Ein einleuchtender Gedanke durchzuckte mich: durch Abnehmen des Taschentuches und durch mein Hinausgehen ist der immerhin ein wenig gehemmt gewesene Blutumlauf wieder hergestellt worden; kein Wunder also, daß mein gewohntes Normalpech sich noch verschärft hat. Diesmal wird's besser gehen, tröstete ich mich, denn ich fühlte bereits, daß das nasse Handtuch seine Schuldigkeit zu tun begann, denn alsbald konnte ich mein Bein kaum mehr bewegen.

Mein Vis-ä-vis, der Oberleutnant H., hatte bis dahin ein Riesenglück gehabt; ein stattlicher Haufen Papiergeld lag vor ihm, und sein sonst immer gesund gerötetes Gesicht war merkwürdig blaß, was mir auffiel.

"Fehlt dir was?" fragte in diesem Augenblick einer der Mitspieler, "du siehst ja heute aus wie g'spieene Gerstl, H.?" "Geht dich einen Dreck an!" war die mißgelaunte Antwort, "jeder kann aussehen, wie er will! Gib lieber Karten, ja! Die Zeit verrinnt, und ihr habt mir noch lange nicht genug Tribut gezollt!"

Fünf Karten wurden mir zugeteilt. Mein Bein war eingeschlafen, wie weiland das gottselige Dornröschen. Ich nahm die Blätter auf und erstarrte fast: "Royal flush!" Und noch dazu eines der allerhöchsten: coeur vom Achter bis zur Dame. Ich zog meine Brieftasche heimlich hervor und zählte unterm Tisch, wieviel ich insgesamt besaß. Eine wilde Auktion begann. "Die hundert Gulden und noch zweihundert!" begann mein Nachbar. "Diese zweihundert und noch vierhundert!" verdoppelte Oberleutnant H. Und so ging das fort, bis uns allen die Haare zu Berge standen, denn jeder wußte natürlich sogleich, daß jeder außerordentlich gute Blätter in der Hand haben mußte. Zwei Mitspieler streckten bald die Waffen; sie konnten nicht mehr mittun bei dem wahnwitzigen gegenseitigen Überbieten zwischen dem Husar H. und mir. Endlich hörte auch dies auf, da H.s und mein Geldvorrat zu Ende ging.

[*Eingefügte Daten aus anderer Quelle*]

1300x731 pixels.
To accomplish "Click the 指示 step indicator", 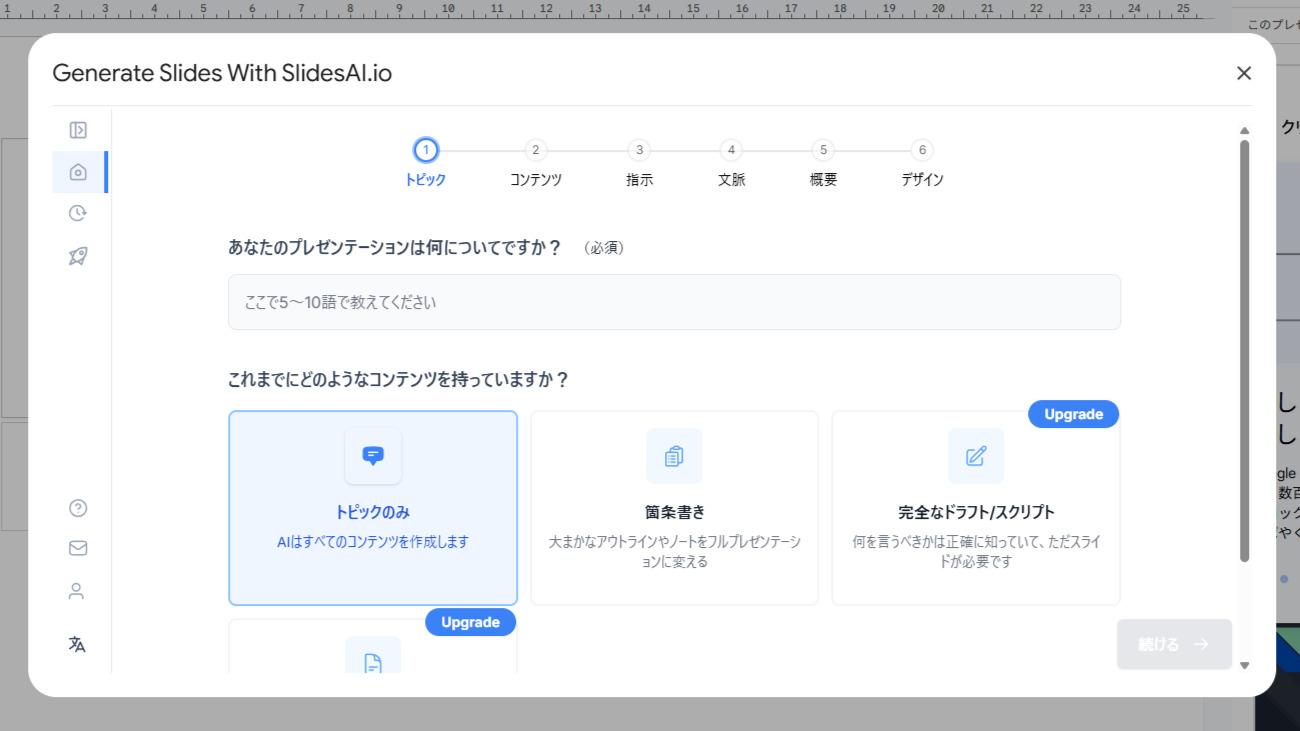I will (639, 150).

Wir sahen uns spähend in die Augen. Er wird Vierlinge haben, dachte ich bei mir, und bildet sich einen Mordsfetzen darauf ein; gegen mich ist dieser arme Stümper viel zu kurz, dieser Husar reitet zu langsam! "Also?" fragte H. mit höhnischer Stimme. "R-o-y-a-1 flush!" rief ich verächtlich.

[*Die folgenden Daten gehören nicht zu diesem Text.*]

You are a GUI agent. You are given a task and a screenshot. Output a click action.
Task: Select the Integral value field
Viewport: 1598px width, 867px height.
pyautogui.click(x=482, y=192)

Einen Augenblick ehrfürchtiges Staunen in der Runde. Auch H. schwieg und zündete sich mit zitternden Fingern eine Zigarette an.

Dann blies er grinsend den Rauch vor sich hin und krächzte los: "Royal flush kann jeder Zivilist haben, aber ob's bis zum König reicht?" Dabei legte er seine Karten auf: Royal flush bis zum König! Eine Pointe höher als ich!

Ich stand auf und ging hinaus. Habe seitdem nie mehr eine Karte angerührt. Als ich später einmal den Oberleutnant im Kaffeehaus traf, kamen wir auf die Episode zu sprechen. "A propos, warum hast du dir eigentlich damals das Bein mit dem Tuch umwunden?" fragte er, "es ist allen aufgefallen." Und sogleich setzte er höhnisch hinzu: "Bist wahrscheinlich bei einem Ritt im Baumgarten vom Gaul gefallen und hast es nicht eingestehen wollen? Na, ja, Zivilisten sollen eben nicht reiten!" -

Ich erzählte dem H. lachend, warum ich mir das Bein abgebunden hatte. "Aberglaube natürlich!" schloß ich. Oberleutnant H. machte zu meiner Verblüffung ein ernstes Gesicht. "Aberglaube?" sagte er, "vielleicht! Aber auch nur - vielleicht. Für einen Zivilisten war deine Pokerleistung immerhin beachtenswert. Natürlich, ein wirklicher Reiter gibt sich mit solchem Kinderpapp wie Beinabbinden nicht ab; er nimmt heldenhafterweise Rizinusöl - wie der Graf A. P. ! "

"Du hast Ri...?" rief ich erstaunt.

"Jawohl, drum habe ich damals auch so blaß ausgesehen!" war die stolze Antwort; "ich sag dir, Freund, das Mittel hilft. Allerdings nicht nur beim Kartenspiel. Leider. Wenn nur die verdammten Begleitumstände nicht wären. Aber: schadet nichts, den Pragern werde ich ihre paar Kröten noch abnehmen, und dann lasse ich mich pensionieren." -

Jahre später traf ich wiederum den Oberleutnant H. "Nun, wie steht's?" fragte ich ihn, "bist du reich geworden im Poker?" "Den letzten Knopf hab' ich verloren", gab er mir traurig zur Antwort, "das Rizinusöl hab' ich mir nicht an- und das verfluchte Kartenspiel nicht abgewöhnen können!" -

Oh, wie froh war ich da doch, daß ich mir damals nur das Knie abgebunden hatte!